In this category, the two individuals that come for counseling, be they married, living together, or just dating in an exclusive relationship, affirm their love for each other at the very first session and express their absolute intent of staying together. Both individuals are highly motivated for therapy. They come for couple counseling because they do not know how to translate their love into a comfortable, relaxed relationship. Although their motivation to find happiness with each other is high, their ability to interact successfully is low.

In some cases, in spite of a strong mutual attraction and love, the individuals experience frequent disagreement, criticism, and fighting. Their negative interactions eat away at the relationship and they see no end to their predicament. They are convinced that they can –and should– be happy with each other, but achieving this goal eludes them. There are many reasons why spouses fight. Sometimes they fight because of chronic frustration at not having a number of their reasonable needs and expectations met by their partner. At other times they fight because of a specific problem e.g. jealousy, control, or over-attachment to a hobby, work, etc. Sometimes one, or both members are too much under the influence of a third party e.g., one's mother, or other member of spouse's family of origin, or friends. In still other cases, the problem expresses itself in a variety of situations but the underlying dynamic may be immaturity, self-centeredness, inability to communicate effectively including express positive and loving emotions, inability to develop closeness and maintain intimacy, complain diplomatically, resolve differences respectfully etc.

In other cases, two spouses have led peaceful, parallel, separate lives (no fighting or bickering), and have drifted apart over the years. These spouses do not share too much with each other and their sex life may have diminished. Eventually, one or both may begin to feel alone in the marriage. The analogy that I like is that of two horses working very hard as they are hitched together and pulling a wide plough (the family). Each horse is laboring to do its share, but has blinders on its eyes and is looking ahead. It does not look to the side and relate to its companion. Couples in this situation know that although each person is doing his best to keep the family going, and the work is being done, something very important is missing in their personal relationship; they wonder where the marriage is heading. Perhaps the couple has been jolted by an innocent flirtation or even an act of infidelity by one of the partners. At this juncture, the couple realizes that they have reached a crisis in their relationship and wisely seek marriage counseling.

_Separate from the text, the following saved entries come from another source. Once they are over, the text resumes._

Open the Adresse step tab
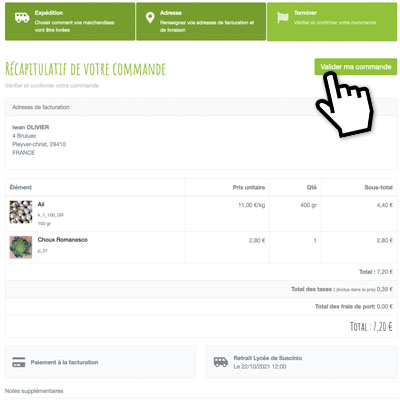Screen dimensions: 400x400 [x=201, y=22]
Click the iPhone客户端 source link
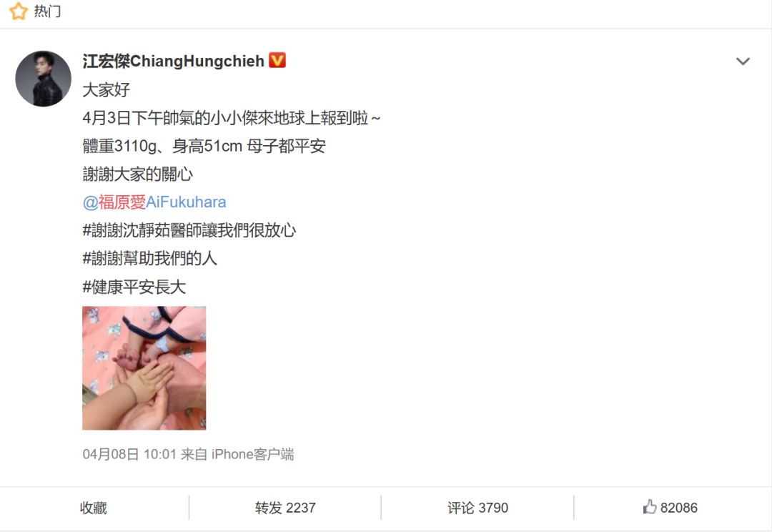This screenshot has height=532, width=772. pyautogui.click(x=252, y=454)
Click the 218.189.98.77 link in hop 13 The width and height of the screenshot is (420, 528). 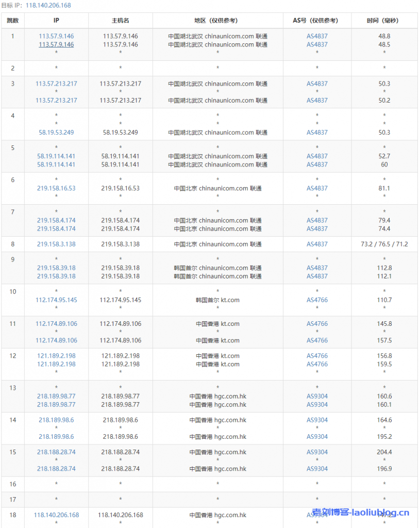pyautogui.click(x=56, y=397)
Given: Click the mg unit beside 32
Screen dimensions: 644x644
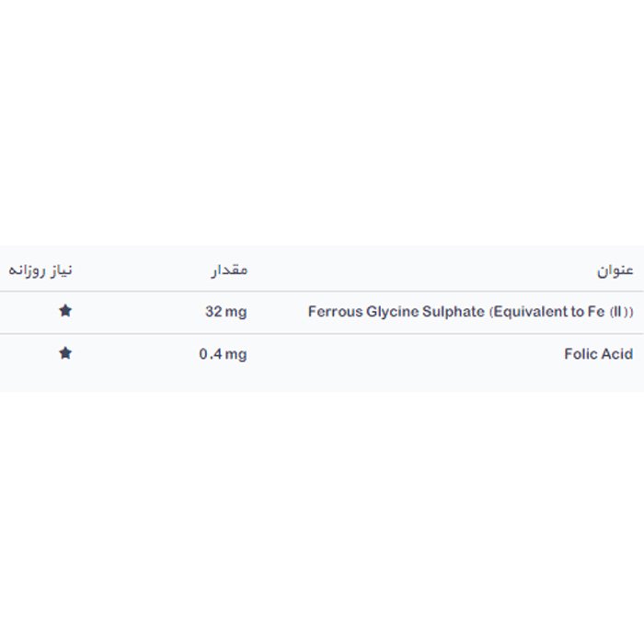Looking at the screenshot, I should (x=236, y=312).
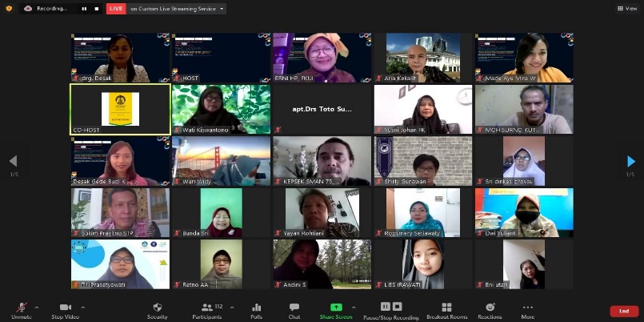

B. Some Times One Person is Highly Motivated. The Other Is Discouraged and Poorly Motivated to Maintain the Relationship

As noted earlier, not all persons who come for counseling share with their partner the same level of unhappiness nor the same interest in keeping the relationship going. Some couples come for counseling because one person is very interested in maintaining the relationship, yet, the other person is not. In such a case, the disillusioned partner might say that she has "suffered too much" and has exhausted her energies in trying to get her partner to change. Although the disillusioned person (the "F") may have even given up hope, she agreed to marriage counseling as a favor to her spouse because her husband sees the marriage as a "B" or "C," or even "D," but does not wish to see the dissolution of the marriage. Thus, even if one partner is so discouraged that she doubts the prospects for happiness and stability, and is barely holding onto the relationship, the other partner might strongly wish to repair and solidify the relationship and be willing to do virtually anything to please his partner and save the marriage. Of course, in this and other examples that I give, the genders may be reversed. In my experience, dissimilarity in goals, or a disparity in the partners willingness to work at the problems occurs with both married and unmarried couples.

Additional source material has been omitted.